エスケープ③

「……ん、あぁ」


 あちこち欠けた目覚まし時計が鳴り出すジャスト1分前に起床。

 パジャマ……は着ていない。あぁそうだ。あの後ビールを飲んでそのまま寝たんだった。ショートパンツを脱いで会社の制服に着替える。フリルのあしらわれたカッターシャツと生地の固いミニスカート、ちょっと可愛いスーツの様な見た目はいかにも私の趣味ではないのだけどこれでなかなか着心地は良い。


「ん……げっ!?」


 部屋の隅に追いやられた机、2人だけの食卓でも手狭なお気軽サイズ。

 机の上には優助が用意したと思われる朝食が並んでいる。


 ベーコンエッグとサラダの皿はラップで密封され、私がそれを見るタイミングを見計った様にトースターのパンが跳ね、焼きたてのパンの香りを踊らせた。私に似ずよく出来た弟だと思うが、この几帳面さは逆に不安になる事も多い。トースターの横にある置き手紙がその際たるものだ。


『姉さん。目覚ましをかけてから寝ないと遅刻するよ!?』

「ふふん、その前にちゃんと起きたわよ」


 などと手紙に思わず返事をする。

 って、そういえば目覚まし時計をかけた覚えがない。これも優助の仕業だったのか。


『出勤までまだ時間あるんだからちゃんと朝食を食べてね。食べる前に歯磨きをするのも忘れないで……』

「……オカンかよ」


 なんだかそんなお小言が続いているので少し読み飛ばすと……全文が終わっていた。

 なんと以下8行全部お小言だったらしい。


「これは当分彼女も出来ないわね……」


 思わずため息。

 優助を見ていると死別したお母さんを思い出す。お小言が多くて心配性で、そういうところはお母さんにそっくりで、私はそれに似ていないからきっとお父さんに似ているのだろうけど、残念ながらお父さんのことは顔も分からない。


 それにしてもこれは私も安く見られたものだ。

 確かに家では少ーしだらしないけれど……


「これでも私、会社ではかなり頼られてるのよ?」


 それも、手紙を相手に言っても仕方がない事なのだけれど。


……


 定期券で電車を乗り継ぎビル街へ。

 大型ショッピングモールの2階、エスカレーター前の旅行代理店が私の職場だ。と、言っても私の仕事は事務仕事、パソコン業務だ。初めは顔が良いからと店長に接客を任されたのだけど、なぜかすぐに今の部署に変わることになった。


「待ってたよ戦友!!」

「稲葉!? どうしたの……目の下、凄いクマじゃない!!?」

「貴女が半日も休むから……うう」

「え? 嘘? これ私のせい!?」


 事務室に入るとそこには徹夜明けなのだろう稲葉茜(イナバアカネ)が白くなっていた。
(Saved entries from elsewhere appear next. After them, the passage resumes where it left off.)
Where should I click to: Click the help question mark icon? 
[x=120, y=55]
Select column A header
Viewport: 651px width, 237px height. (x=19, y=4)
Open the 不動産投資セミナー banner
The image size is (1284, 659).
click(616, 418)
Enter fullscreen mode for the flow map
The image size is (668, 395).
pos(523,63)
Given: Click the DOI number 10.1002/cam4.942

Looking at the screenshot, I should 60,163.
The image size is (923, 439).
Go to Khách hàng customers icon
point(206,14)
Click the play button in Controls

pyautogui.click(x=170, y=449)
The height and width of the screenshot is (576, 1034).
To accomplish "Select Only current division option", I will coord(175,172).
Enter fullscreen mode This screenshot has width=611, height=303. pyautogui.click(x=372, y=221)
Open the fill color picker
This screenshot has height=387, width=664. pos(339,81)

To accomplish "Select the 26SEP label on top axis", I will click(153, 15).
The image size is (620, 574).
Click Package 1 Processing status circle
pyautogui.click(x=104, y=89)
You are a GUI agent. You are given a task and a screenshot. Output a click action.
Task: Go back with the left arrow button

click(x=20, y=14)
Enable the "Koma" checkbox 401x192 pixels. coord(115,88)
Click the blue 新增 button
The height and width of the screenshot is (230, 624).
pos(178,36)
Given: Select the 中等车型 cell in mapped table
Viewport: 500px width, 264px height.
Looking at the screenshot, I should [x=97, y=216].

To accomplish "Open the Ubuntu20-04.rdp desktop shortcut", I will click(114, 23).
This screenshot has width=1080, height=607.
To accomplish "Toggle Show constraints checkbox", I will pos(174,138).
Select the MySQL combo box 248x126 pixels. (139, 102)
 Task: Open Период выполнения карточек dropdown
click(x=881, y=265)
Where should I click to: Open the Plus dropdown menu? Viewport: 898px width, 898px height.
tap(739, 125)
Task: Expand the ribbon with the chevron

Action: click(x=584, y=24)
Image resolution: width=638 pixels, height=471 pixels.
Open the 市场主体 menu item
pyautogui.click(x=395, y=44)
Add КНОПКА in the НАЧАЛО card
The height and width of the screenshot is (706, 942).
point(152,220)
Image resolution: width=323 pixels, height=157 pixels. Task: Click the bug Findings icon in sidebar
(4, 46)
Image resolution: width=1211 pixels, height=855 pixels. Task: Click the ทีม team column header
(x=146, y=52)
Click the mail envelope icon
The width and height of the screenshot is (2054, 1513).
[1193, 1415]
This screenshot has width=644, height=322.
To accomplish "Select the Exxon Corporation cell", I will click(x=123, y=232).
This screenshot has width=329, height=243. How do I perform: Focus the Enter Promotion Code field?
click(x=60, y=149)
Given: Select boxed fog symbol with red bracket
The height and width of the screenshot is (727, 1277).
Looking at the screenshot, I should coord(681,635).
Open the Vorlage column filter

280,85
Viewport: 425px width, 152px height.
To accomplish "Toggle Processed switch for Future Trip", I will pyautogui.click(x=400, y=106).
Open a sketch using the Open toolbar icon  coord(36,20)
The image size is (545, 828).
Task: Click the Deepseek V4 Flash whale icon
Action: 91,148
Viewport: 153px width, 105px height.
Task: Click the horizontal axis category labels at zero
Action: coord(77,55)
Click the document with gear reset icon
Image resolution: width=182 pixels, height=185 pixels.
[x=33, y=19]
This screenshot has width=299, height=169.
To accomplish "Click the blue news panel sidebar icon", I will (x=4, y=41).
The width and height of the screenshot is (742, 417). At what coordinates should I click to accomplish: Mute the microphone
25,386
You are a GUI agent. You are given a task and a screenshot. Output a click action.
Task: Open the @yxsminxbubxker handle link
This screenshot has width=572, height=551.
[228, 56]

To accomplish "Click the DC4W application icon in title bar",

 まさか来社そうそうこれを見るとは思わなかった。これは、ウチの会社の名物『稲葉の白兎』だ。稲葉茜は優秀な社員だけど、虚弱体質だ。すぐに体力がなくなって目は充血して赤く、身体は燃え尽きて白くなる。名前も相待ってこれを『稲葉の白兎』または、これが激務の初めのチャートになることから『白い警鐘』と呼ばれている。


「つまり、今日は残業……稼ぎ時って事か」

「先輩、ポジティブ過ぎません?」


 稲葉を仮眠室に案内した後輩君が私を見て苦笑する。

 でも、これはいつものことだ。この仕事は給料が良いけど万年人手不足。激務なのは当たり前で、今に始まった事ではないのだ。


「さぁ、企画書ちょうだい。宿泊先の候補、その他アポイント情報と当日の天候、バスの手配書と……雨天案もね」


 私の仕事は主に資料の集積だ。

 接客担当がお客さんのニーズを聞いて、企画担当が関係施設に相談、会計士などが介入してお客さんが満足して関係施設も旅行代理店もお金になる金額に計画するのだけど、私や稲葉がそれら別々に行われる資料を一つにまとめるのだ。それもお客様が見て分かりやすくて魅力的に感じるパンフレットに仕立てるという必要がある。


 この会社の社風に鍛えに鍛えられた企業戦士達が持ってくる大量の資料をまとめてコラージュするのは楽な仕事ではないけど、まぁ長年やっていればなんとかなるものだ。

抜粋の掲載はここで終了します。